Here are some excerpts:
Purporting to be a recreation of the US landings on Omaha Beach, Private Ryan is actually an elite commando raid by Hollywood and the Hamptons to seize the past. After the spectacular D-Day prologue, the film settles down, Tom Hanks and his men are dispatched to rescue Matt Damon (the elusive Private Ryan) and Spielberg finds himself in need of the odd line of dialogue. Endeavouring to justify their mission to his unit, Hanks's sergeant muses that, in years to come when they look back on the war, they'll figure that `maybe saving Private Ryan was the one decent thing we managed to pull out of this whole godawful mess'. Once upon a time, defeating Hitler and his Axis hordes bent on world domination would have been considered `one decent thing'. Even soppy liberals figured that keeping a few million more Jews from going to the gas chambers was `one decent thing'. When fashions in victim groups changed, ending the Nazi persecution of pink-triangled gays was still `one decent thing'. But, for Spielberg, the one decent thing is getting one GI joe back to his picturesque farmhouse in Iowa.

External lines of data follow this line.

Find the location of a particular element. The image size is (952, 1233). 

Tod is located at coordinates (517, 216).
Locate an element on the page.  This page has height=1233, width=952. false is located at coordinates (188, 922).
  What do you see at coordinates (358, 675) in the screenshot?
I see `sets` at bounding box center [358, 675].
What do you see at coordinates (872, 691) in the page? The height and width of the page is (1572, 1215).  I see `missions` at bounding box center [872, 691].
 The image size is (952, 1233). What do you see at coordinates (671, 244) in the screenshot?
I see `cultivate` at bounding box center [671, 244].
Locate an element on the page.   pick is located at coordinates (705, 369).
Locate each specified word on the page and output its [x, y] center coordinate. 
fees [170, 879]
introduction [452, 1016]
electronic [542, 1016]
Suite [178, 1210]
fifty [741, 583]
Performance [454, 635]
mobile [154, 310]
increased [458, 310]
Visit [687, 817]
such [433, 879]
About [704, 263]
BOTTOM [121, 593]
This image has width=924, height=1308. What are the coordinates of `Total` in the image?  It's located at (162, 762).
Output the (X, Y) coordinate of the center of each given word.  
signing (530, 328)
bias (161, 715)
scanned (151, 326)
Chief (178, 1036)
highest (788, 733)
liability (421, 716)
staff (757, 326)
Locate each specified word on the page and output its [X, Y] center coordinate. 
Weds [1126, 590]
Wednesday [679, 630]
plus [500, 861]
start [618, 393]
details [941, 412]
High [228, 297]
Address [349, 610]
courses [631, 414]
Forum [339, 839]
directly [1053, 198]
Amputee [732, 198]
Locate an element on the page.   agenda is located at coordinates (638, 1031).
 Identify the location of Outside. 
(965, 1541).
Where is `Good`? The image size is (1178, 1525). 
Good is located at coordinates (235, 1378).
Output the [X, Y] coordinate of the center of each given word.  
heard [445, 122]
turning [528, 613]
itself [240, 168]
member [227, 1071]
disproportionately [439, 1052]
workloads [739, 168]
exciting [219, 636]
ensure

Saving Private Ryan isn't an anti-war film in the sense that, say, principled pictures like All Quiet on the Western Front are. Instead, as usual with Spielberg, it's his take on his own childhood: it's an anti-warfilm film. As far as the real war's concerned, it seems to be too much for him to comprehend. In a few coherent interviews, he's suggested that the war was worth fighting because it produced the babyboomers. But it's flattering him to pretend he has any view on the war one way or another: with his customary lack of imagination, he simply cannot conceive of a world where men are prepared, quietly and without fanfare, to die for their country. Perhaps he has a point: in a narcissistic Clinto-Spielbergian culture, it's hard to see what would now drive the general populace to risk their lives.